• DATA PROVIDED:
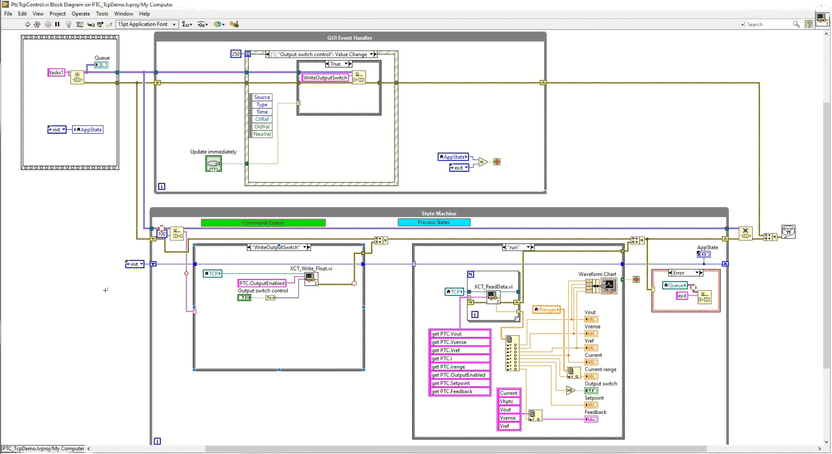
Task: Open the Tools menu
Action: tap(102, 14)
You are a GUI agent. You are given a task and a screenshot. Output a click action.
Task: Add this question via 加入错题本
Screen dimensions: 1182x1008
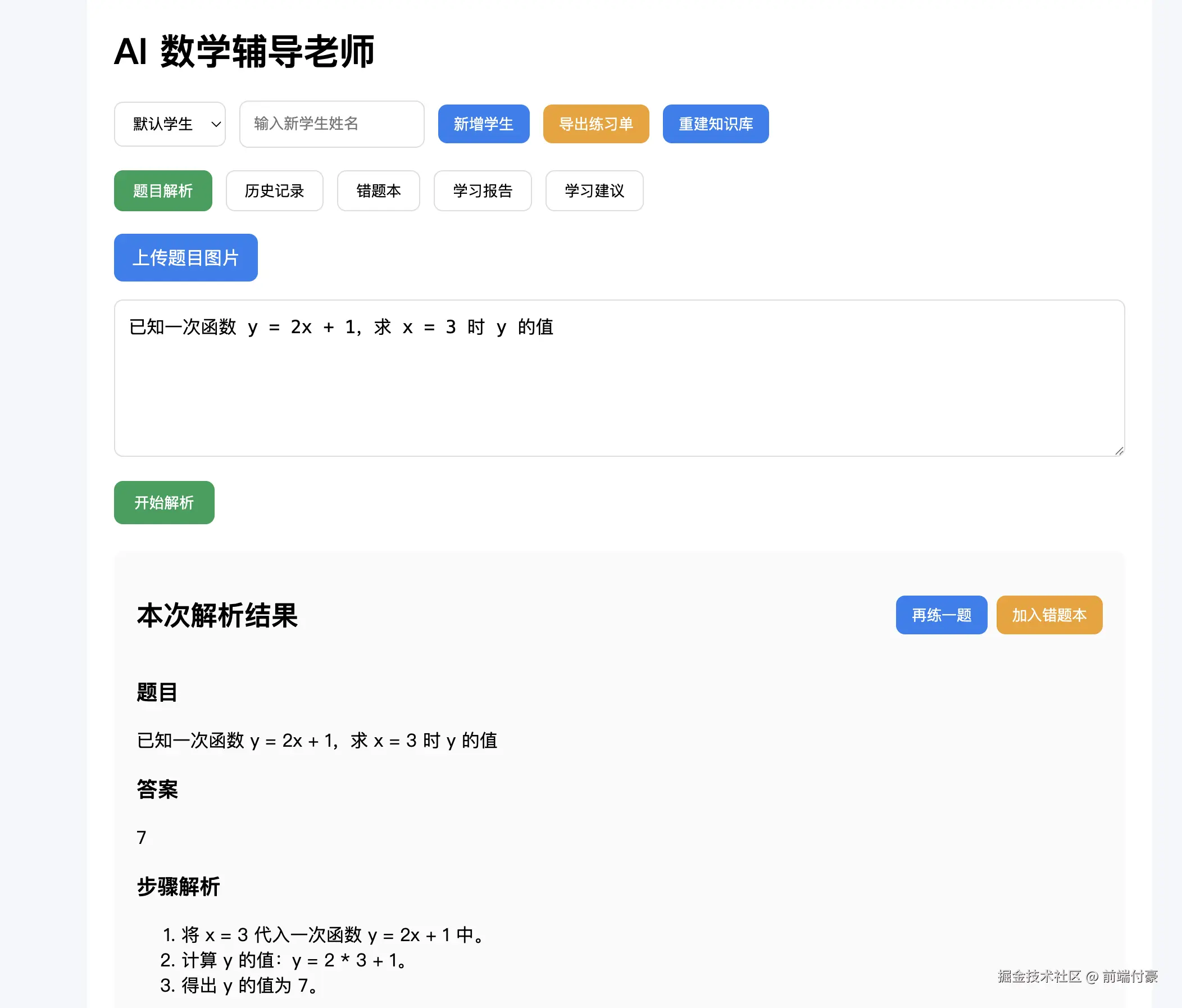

• ABOUT THIS EXERCISE: Skip the pictures and write out exactly the lines from the line containing "Task: Add this question via 加入错题本" through the end of the listing above.

• RESULT:
Task: Add this question via 加入错题本
Screen dimensions: 1182x1008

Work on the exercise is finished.